Set the records down once more so that they match the source word for word.

(Collected data entries)
———

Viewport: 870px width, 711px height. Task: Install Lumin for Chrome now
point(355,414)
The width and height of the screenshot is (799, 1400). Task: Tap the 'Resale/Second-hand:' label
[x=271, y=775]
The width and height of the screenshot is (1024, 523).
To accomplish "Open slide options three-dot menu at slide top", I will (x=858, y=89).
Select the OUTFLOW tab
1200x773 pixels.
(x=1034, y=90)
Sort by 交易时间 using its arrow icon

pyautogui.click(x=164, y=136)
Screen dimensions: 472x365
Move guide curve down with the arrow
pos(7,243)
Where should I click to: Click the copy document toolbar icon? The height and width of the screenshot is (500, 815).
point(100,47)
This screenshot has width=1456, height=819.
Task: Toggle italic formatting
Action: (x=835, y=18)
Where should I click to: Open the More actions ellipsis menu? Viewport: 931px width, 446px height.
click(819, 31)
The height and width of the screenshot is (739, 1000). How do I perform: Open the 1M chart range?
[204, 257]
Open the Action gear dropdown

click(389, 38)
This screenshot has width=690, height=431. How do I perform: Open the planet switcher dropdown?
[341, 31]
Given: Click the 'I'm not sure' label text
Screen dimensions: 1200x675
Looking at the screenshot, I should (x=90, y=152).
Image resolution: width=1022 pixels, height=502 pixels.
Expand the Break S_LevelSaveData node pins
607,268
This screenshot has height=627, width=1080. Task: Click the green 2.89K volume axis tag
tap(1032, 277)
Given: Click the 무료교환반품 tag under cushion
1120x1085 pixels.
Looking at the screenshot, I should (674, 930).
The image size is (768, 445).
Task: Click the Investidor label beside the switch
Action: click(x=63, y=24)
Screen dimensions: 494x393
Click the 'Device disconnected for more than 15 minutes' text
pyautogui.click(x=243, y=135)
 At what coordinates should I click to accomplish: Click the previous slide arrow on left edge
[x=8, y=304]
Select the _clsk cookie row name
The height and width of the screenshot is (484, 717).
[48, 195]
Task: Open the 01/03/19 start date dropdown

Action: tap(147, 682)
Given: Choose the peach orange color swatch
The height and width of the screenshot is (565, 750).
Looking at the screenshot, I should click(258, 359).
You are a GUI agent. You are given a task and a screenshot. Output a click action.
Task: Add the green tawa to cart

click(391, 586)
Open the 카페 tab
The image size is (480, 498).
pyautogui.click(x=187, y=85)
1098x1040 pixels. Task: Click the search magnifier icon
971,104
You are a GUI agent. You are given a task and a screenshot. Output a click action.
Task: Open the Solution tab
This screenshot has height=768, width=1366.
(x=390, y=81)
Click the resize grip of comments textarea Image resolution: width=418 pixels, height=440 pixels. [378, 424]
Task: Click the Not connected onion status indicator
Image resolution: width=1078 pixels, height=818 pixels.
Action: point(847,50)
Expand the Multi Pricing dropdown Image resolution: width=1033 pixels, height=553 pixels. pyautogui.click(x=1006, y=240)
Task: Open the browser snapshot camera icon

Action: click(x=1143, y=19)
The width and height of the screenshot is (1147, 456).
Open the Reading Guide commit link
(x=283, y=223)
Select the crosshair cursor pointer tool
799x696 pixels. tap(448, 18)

———

- Response box -
Viewport: 870px width, 711px height. Task: Install Lumin for Chrome now
point(355,414)
The width and height of the screenshot is (799, 1400). Task: Tap the 'Resale/Second-hand:' label
[x=271, y=775]
The width and height of the screenshot is (1024, 523).
To accomplish "Open slide options three-dot menu at slide top", I will (x=858, y=89).
Select the OUTFLOW tab
1200x773 pixels.
(x=1034, y=90)
Sort by 交易时间 using its arrow icon

pyautogui.click(x=164, y=136)
Screen dimensions: 472x365
Move guide curve down with the arrow
pos(7,243)
Where should I click to: Click the copy document toolbar icon? The height and width of the screenshot is (500, 815).
point(100,47)
This screenshot has width=1456, height=819.
Task: Toggle italic formatting
Action: (x=835, y=18)
Where should I click to: Open the More actions ellipsis menu? Viewport: 931px width, 446px height.
click(819, 31)
The height and width of the screenshot is (739, 1000). How do I perform: Open the 1M chart range?
[204, 257]
Open the Action gear dropdown

click(389, 38)
This screenshot has width=690, height=431. How do I perform: Open the planet switcher dropdown?
[341, 31]
Given: Click the 'I'm not sure' label text
Screen dimensions: 1200x675
Looking at the screenshot, I should (x=90, y=152).
Image resolution: width=1022 pixels, height=502 pixels.
Expand the Break S_LevelSaveData node pins
607,268
This screenshot has height=627, width=1080. Task: Click the green 2.89K volume axis tag
tap(1032, 277)
Given: Click the 무료교환반품 tag under cushion
1120x1085 pixels.
Looking at the screenshot, I should (674, 930).
The image size is (768, 445).
Task: Click the Investidor label beside the switch
Action: click(x=63, y=24)
Screen dimensions: 494x393
Click the 'Device disconnected for more than 15 minutes' text
pyautogui.click(x=243, y=135)
 At what coordinates should I click to accomplish: Click the previous slide arrow on left edge
[x=8, y=304]
Select the _clsk cookie row name
The height and width of the screenshot is (484, 717).
[48, 195]
Task: Open the 01/03/19 start date dropdown

Action: tap(147, 682)
Given: Choose the peach orange color swatch
The height and width of the screenshot is (565, 750).
Looking at the screenshot, I should click(258, 359).
You are a GUI agent. You are given a task and a screenshot. Output a click action.
Task: Add the green tawa to cart

click(391, 586)
Open the 카페 tab
The image size is (480, 498).
pyautogui.click(x=187, y=85)
1098x1040 pixels. Task: Click the search magnifier icon
971,104
You are a GUI agent. You are given a task and a screenshot. Output a click action.
Task: Open the Solution tab
This screenshot has height=768, width=1366.
(x=390, y=81)
Click the resize grip of comments textarea Image resolution: width=418 pixels, height=440 pixels. [378, 424]
Task: Click the Not connected onion status indicator
Image resolution: width=1078 pixels, height=818 pixels.
Action: point(847,50)
Expand the Multi Pricing dropdown Image resolution: width=1033 pixels, height=553 pixels. pyautogui.click(x=1006, y=240)
Task: Open the browser snapshot camera icon

Action: click(x=1143, y=19)
The width and height of the screenshot is (1147, 456).
Open the Reading Guide commit link
(x=283, y=223)
Select the crosshair cursor pointer tool
799x696 pixels. tap(448, 18)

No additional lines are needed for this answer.